Für die einen ist es das Startsignal, um sich selbst neue Ziele zu setzen, für die anderen ein nerviges Ritual, das man sowieso nicht lange durchhält. Hierbei gibt es kein richtig oder falsch, sondern nur die Herausforderung, den richtigen Weg für sich selbst zu finden.
Warum wir uns gute Vorsätze machen
Gute Vorsätze entstehen oft aus dem Wunsch nach Veränderung. Sie sind ein Zeichen dafür, dass wir unser Leben reflektieren und uns weiterentwickeln wollen. Der Jahreswechsel wirkt dabei für viele wie ein symbolischer Neustart.

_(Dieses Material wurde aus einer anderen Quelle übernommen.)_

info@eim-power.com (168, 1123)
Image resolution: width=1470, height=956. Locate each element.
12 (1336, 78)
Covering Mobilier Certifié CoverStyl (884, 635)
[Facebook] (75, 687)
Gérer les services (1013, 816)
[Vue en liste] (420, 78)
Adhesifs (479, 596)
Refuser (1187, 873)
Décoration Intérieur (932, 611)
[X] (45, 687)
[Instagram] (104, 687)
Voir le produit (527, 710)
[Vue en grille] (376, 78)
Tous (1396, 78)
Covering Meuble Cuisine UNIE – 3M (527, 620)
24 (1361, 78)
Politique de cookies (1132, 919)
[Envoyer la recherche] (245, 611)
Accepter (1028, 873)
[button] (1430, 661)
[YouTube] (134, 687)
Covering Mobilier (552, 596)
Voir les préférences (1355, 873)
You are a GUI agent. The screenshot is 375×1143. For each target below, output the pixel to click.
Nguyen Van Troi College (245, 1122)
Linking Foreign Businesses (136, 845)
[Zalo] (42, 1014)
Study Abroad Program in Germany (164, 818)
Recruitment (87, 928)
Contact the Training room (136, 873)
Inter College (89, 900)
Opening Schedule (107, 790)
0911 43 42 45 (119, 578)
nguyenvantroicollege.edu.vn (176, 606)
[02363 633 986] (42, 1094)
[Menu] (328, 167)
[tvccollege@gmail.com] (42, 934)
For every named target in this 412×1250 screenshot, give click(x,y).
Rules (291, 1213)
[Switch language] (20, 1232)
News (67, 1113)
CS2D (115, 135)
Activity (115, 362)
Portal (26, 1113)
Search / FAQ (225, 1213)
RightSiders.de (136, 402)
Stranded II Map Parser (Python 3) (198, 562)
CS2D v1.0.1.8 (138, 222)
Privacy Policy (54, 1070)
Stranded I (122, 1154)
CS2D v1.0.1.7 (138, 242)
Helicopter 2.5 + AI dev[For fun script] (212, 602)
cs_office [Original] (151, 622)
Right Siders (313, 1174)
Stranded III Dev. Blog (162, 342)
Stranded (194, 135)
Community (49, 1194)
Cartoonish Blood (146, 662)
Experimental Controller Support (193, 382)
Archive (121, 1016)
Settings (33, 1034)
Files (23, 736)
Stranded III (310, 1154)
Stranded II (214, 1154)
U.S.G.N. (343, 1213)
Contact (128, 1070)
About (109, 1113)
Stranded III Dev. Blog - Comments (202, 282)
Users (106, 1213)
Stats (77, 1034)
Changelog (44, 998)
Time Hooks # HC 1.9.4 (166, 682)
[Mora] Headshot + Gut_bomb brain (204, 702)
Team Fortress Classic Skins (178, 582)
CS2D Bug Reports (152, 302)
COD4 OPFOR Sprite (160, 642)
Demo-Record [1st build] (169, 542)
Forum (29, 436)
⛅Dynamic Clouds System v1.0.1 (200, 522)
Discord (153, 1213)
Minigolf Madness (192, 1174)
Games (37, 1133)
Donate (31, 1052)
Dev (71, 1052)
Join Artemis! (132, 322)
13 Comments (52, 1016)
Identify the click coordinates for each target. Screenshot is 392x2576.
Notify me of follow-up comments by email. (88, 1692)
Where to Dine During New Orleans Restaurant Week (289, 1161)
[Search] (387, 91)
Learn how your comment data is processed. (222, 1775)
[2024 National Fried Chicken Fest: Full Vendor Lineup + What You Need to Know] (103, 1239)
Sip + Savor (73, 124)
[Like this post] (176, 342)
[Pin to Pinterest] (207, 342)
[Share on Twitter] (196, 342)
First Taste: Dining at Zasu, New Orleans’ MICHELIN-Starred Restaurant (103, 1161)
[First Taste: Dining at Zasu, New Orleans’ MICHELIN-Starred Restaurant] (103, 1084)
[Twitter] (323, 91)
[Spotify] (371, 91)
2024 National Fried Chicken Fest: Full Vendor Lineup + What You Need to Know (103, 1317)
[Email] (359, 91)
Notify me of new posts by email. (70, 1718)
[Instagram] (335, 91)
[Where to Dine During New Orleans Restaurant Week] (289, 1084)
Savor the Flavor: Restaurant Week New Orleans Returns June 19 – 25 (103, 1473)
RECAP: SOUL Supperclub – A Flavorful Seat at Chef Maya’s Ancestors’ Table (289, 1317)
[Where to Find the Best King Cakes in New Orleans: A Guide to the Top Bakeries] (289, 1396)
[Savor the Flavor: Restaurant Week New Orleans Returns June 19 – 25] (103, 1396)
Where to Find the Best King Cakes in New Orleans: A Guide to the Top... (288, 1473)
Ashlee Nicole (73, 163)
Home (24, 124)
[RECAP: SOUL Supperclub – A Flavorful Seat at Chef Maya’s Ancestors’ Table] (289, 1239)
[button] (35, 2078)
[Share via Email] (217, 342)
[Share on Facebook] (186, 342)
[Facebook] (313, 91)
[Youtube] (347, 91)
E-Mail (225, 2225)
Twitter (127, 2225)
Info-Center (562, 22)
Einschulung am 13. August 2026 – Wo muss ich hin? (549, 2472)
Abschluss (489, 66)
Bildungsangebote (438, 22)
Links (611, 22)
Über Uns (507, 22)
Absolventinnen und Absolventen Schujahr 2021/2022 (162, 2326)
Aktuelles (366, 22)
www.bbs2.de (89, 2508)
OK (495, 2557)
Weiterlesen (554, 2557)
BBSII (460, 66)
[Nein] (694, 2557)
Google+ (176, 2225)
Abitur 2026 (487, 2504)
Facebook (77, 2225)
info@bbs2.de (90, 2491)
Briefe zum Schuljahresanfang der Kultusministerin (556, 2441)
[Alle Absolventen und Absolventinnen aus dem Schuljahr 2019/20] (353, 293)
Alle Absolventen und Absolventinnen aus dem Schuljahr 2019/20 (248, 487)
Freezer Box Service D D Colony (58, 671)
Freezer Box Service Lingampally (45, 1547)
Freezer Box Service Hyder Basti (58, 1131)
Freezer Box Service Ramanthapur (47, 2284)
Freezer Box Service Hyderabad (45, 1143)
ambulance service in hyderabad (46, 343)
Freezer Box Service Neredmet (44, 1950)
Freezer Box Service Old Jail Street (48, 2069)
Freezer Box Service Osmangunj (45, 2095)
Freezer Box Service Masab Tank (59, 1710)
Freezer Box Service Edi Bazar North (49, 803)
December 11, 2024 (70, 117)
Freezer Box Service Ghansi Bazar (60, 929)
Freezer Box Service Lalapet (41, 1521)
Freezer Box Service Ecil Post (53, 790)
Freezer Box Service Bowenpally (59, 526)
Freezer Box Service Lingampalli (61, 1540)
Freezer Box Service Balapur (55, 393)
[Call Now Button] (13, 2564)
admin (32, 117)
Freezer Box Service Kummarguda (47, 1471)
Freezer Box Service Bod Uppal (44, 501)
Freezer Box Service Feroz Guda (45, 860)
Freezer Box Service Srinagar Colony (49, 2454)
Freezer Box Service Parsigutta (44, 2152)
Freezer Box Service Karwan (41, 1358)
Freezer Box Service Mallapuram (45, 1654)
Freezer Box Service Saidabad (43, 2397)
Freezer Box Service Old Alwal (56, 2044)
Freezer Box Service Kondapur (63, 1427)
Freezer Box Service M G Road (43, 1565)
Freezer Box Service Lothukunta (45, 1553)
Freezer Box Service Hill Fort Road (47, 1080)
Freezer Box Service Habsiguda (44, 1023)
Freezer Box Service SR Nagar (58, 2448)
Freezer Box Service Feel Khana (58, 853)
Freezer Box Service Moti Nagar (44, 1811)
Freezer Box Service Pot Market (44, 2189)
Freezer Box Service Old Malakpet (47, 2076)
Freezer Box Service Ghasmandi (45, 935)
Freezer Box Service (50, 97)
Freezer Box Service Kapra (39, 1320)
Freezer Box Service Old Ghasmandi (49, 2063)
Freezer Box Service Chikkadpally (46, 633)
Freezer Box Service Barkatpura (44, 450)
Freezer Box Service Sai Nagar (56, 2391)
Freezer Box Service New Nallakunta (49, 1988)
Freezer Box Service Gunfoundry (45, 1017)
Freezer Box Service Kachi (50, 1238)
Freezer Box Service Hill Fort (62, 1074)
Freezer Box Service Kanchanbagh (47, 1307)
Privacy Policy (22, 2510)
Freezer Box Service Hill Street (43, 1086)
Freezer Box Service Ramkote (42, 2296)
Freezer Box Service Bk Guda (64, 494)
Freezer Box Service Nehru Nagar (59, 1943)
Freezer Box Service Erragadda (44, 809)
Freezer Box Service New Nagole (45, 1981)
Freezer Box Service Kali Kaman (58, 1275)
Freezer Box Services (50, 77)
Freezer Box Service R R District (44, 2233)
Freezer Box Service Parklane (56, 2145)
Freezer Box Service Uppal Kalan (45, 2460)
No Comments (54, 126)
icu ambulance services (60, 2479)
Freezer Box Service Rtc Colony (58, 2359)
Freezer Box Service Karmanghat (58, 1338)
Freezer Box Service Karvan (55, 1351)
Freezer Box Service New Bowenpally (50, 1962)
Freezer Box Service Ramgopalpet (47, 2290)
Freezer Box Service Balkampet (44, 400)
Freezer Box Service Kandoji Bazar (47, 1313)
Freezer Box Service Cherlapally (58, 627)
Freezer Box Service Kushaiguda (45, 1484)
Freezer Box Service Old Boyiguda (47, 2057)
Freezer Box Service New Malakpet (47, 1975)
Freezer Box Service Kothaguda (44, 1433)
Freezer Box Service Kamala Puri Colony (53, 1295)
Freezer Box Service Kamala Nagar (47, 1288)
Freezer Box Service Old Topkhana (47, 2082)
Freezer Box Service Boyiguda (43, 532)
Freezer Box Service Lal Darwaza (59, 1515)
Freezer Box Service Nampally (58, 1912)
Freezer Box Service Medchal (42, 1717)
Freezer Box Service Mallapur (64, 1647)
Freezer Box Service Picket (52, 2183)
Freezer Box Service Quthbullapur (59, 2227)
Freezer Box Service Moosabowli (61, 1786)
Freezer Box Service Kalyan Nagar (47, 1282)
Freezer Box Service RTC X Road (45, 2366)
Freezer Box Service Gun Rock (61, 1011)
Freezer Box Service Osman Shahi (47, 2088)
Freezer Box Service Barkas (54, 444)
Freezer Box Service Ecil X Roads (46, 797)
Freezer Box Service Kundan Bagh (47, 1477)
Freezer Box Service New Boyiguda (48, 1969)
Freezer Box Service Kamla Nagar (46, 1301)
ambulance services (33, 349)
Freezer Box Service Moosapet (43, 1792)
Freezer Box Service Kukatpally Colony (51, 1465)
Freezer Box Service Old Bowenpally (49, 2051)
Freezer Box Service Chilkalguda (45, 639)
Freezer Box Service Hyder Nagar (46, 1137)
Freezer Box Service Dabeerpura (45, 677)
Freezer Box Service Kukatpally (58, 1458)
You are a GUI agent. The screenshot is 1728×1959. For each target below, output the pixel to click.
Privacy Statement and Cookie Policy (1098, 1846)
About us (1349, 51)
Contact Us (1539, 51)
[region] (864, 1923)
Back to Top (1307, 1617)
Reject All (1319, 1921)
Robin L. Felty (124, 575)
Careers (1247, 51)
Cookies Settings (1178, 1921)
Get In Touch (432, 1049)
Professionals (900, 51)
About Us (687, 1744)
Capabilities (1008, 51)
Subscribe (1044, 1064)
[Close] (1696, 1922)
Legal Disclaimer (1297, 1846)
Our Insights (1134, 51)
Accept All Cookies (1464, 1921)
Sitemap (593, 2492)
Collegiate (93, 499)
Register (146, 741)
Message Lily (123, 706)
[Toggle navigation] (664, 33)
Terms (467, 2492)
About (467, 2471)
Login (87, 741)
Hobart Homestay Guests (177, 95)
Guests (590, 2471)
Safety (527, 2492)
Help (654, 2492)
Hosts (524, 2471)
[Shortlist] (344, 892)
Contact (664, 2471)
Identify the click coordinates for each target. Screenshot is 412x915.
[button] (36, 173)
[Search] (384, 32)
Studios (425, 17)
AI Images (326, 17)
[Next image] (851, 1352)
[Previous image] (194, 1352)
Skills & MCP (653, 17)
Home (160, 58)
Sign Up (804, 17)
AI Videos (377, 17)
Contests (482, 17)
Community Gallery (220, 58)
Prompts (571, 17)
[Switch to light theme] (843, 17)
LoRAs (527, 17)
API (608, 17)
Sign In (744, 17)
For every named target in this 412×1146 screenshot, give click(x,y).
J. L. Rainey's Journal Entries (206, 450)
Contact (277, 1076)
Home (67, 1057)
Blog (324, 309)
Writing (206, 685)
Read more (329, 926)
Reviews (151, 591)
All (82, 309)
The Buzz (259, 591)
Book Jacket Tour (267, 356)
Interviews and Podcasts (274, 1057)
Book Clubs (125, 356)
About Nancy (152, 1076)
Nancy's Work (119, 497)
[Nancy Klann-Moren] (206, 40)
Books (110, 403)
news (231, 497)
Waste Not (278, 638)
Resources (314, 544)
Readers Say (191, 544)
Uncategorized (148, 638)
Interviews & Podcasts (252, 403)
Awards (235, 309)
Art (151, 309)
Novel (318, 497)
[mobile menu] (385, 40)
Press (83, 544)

Vorsätze können motivierend sein. Sie können uns Orientierung geben und uns helfen, eigene Bedürfnisse ernst zu nehmen. Im besten Fall sind sie kein Zwang, sondern eine Einladung sich selbst etwas gutes zu tun.
Einigen Menschen hilft es, sich mit anderen im Erreichen ihrer Ziele zu messen und sich gegenseitig zu besseren Leistungen anzustacheln. Für Manche ist es hilfreich, einen genauen Startzeitpunkt festzulegen, um so einen besseren zeitlichen Überblick über die bisher erreichten Schritte in Richtung Ziel zu erhalten.
Wenn die Vorsätze zur Belastung werden
Problematisch wird es, wenn gute Vorsätze zu groß, zu strikt oder fremdbestimmt sind. Dann können sie uns schnell unter Druck setzen und wir können an ihnen scheitern. Darauf folgt dann eine große Enttäuschung und wir denken, dass wir versagt haben.
Viele Vorsätze orientieren sich außerdem weniger an unseren eigenen Bedürfnissen, als an gesellschaftlichen Erwartungen. Dann verlieren Vorsätze ihren positiven Kerngedanken und werden nur zu einem weiteren Punkt auf unserer To-Do-Liste, den wir nicht erfüllen können.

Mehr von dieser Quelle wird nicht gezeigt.